Another method for determining which stage a cell is in the cell cycle is by measuring its DNA content, which doubles during S phase. This process is greatly aided by the use of DNA-binding fluorescent dyes and a flow cytometer, which allows large numbers of cells to be analyzed rapidly and automatically .Flow cytometry can also be used to determine the lengths of G1, S, and G2 + M phases by tracking over time a population of cells that has been preselected to be in a particular phase of the cell cycle. DNA content measurements from such a synchronized population of cells show how the cells progress through the cycle.

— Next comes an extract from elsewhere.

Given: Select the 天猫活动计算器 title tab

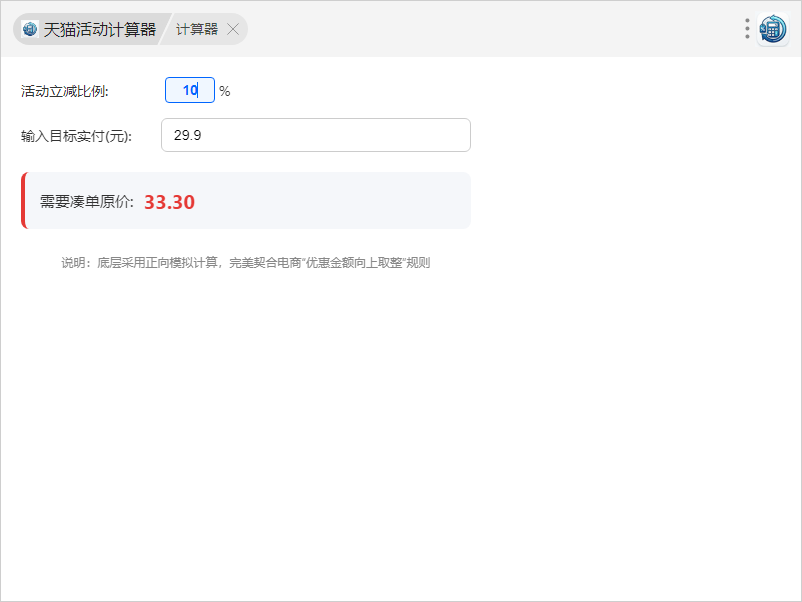Looking at the screenshot, I should pyautogui.click(x=99, y=29).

Analysis of DNA Content Using a Flow Cytometer:
This graph displays typical results obtained for a proliferating cell population when the DNA content of its individual cells is measured using a flow cytometer. A flow cytometer, also known as a fluorescence-activated cell sorter (FACS), can also be used to sort cells based on their fluorescence .The cells analyzed here were stained with a dye that fluoresces when it binds to DNA, so the level of fluorescence is directly proportional to the amount of DNA in each cell.The cells fall into three categories: those with an unreplicated DNA complement, indicating they are in G1 phase, those with a fully replicated DNA complement (twice the G1 DNA content), indicating they are in G2 or M phase, and those with an intermediate amount of DNA, indicating they are in S phase. The distribution of cells in this example shows that there are more cells in G1 phase than in G2 + M phase, suggesting that G1 is longer than G2 + M in this population.
Summary
Cell reproduction begins with the duplication of the cell’s contents, followed by the distribution of those contents into two daughter cells. Chromosome duplication takes place during the S phase of the cell cycle, while most other cellular components are continuously duplicated throughout the cycle. During the M phase, the replicated chromosomes are segregated into individual nuclei (mitosis), and the cell then divides into two (cytokinesis). S and M phases are usually separated by gap phases, called G1 and G2, during which cell-cycle progression is regulated by various intracellular and extracellular signals. The organization and control of the cell cycle have been highly conserved throughout evolution, and studies across a wide range of systems—including yeasts, frog embryos, and cultured mammalian cells—have led to a unified understanding of eukaryotic cell-cycle control.